Following high profile breaches at large retailers and restaurant chains in the past 12 months there is a push in the US to move to chip-equipped payment cards. For the past 10 years or so, the EMV payment system (Europay, Mastercard, Visa) is the de facto payment system in Europe and is also widely used around the world.
In order to push wide spread EMV use in the US, the cards brands will shift liability in October 2015, any parties that haven’t deployed the system will be held liable in the case of fraudulent transactions.
A security engineering professor at Cambridge University with 25 years experience in payment systems security, Ross Anderson points out that EMV specification suffers from regulatory and security issues some of which have been exploited in real-world attacks. On Thursday, at the Blackhat security conference in Las Vegas, Anderson suggested two types of attacks possible agains EMV implementations. He suggests that Banks have tried to label these as impractical or too complex for for cyber-criminals to carry out. The two examples are”preplay” and “no PIN”.
The sophisticated EMV attacks that Anderson warns against are not usually used by criminals since its much easier to abuse the EMV today because the countries in which the system is not deployed the current system is also designed to work with payment terminals and ATMs. However, with the authorities pushing to deploy EMV, these attacks are a real possibility.
In light of the better consumer protection offered in the US, compared to Europe, it will be interesting to see if banks in the US will try to shift liability to consumers for PIN authorized EMV transactions. He further explained that EMV specification in the present day is quite complex and thus mistakes can be made in its implementation, he suggested that it is not necessary that transactions will be safer using EMV, you can make a good or a bad system using EMV depending on how much attention you pay.

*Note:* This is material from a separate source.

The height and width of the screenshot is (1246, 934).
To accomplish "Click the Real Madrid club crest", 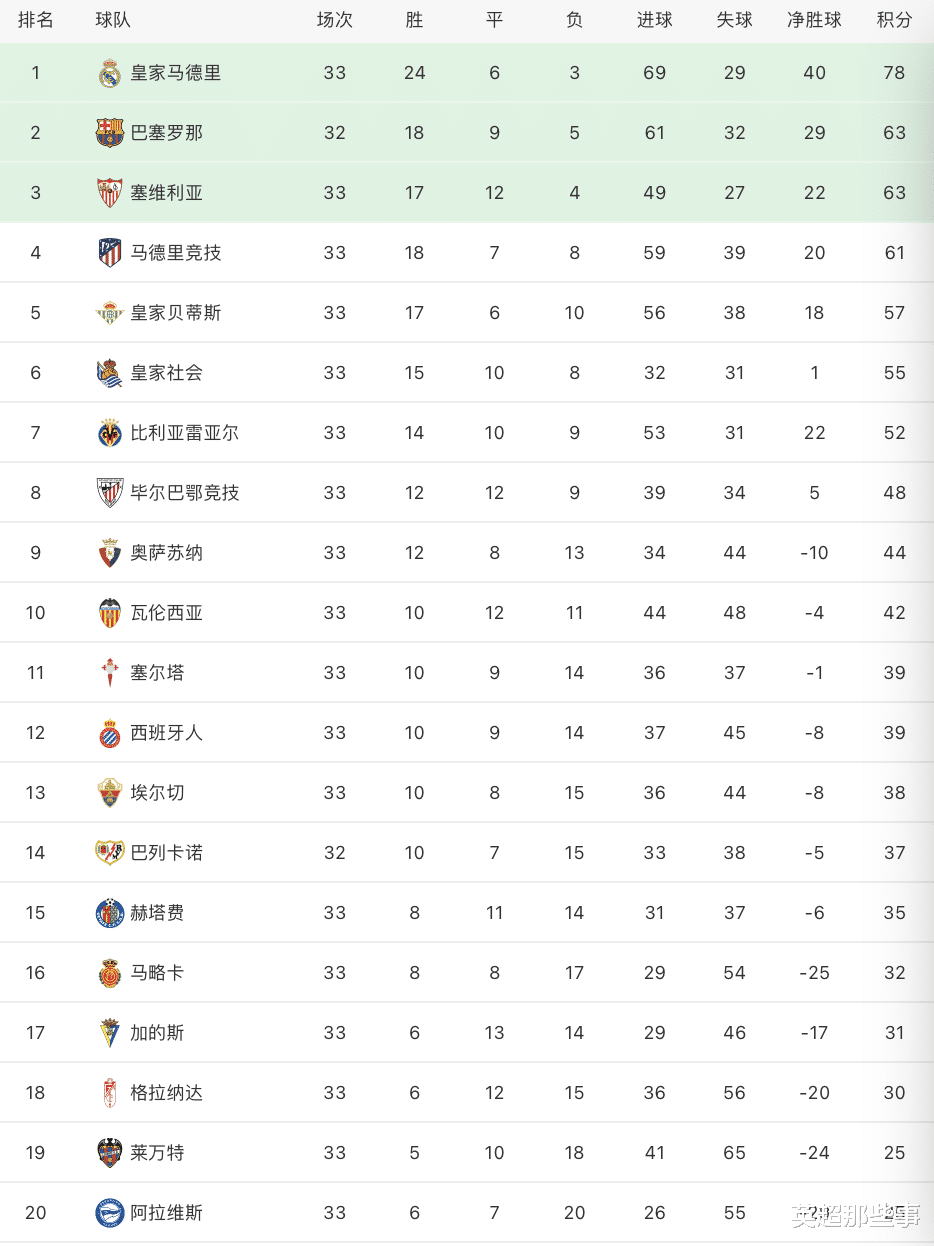I will coord(110,73).
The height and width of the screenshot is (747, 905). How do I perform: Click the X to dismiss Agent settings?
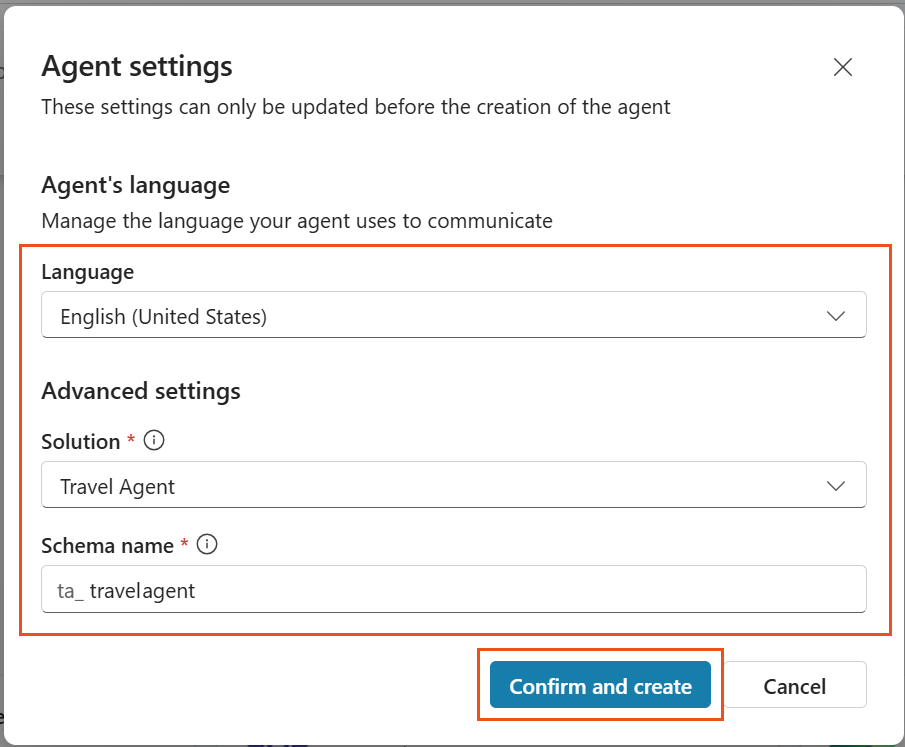tap(843, 67)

Zaichkowsky suggests that one technology that has a better chance in preventing attackers is end-to-end encryption from the card reader to the payment processor’s back end systems. Similar suggestions have been made by other security experts for years, but adoption is slow since it requires POS terminals with new ones that support the new technology. Zaichkowsky says that since now in the US many will have to change their terminals to support EMV, it would be better to choose terminals that offer data encryption at the reader.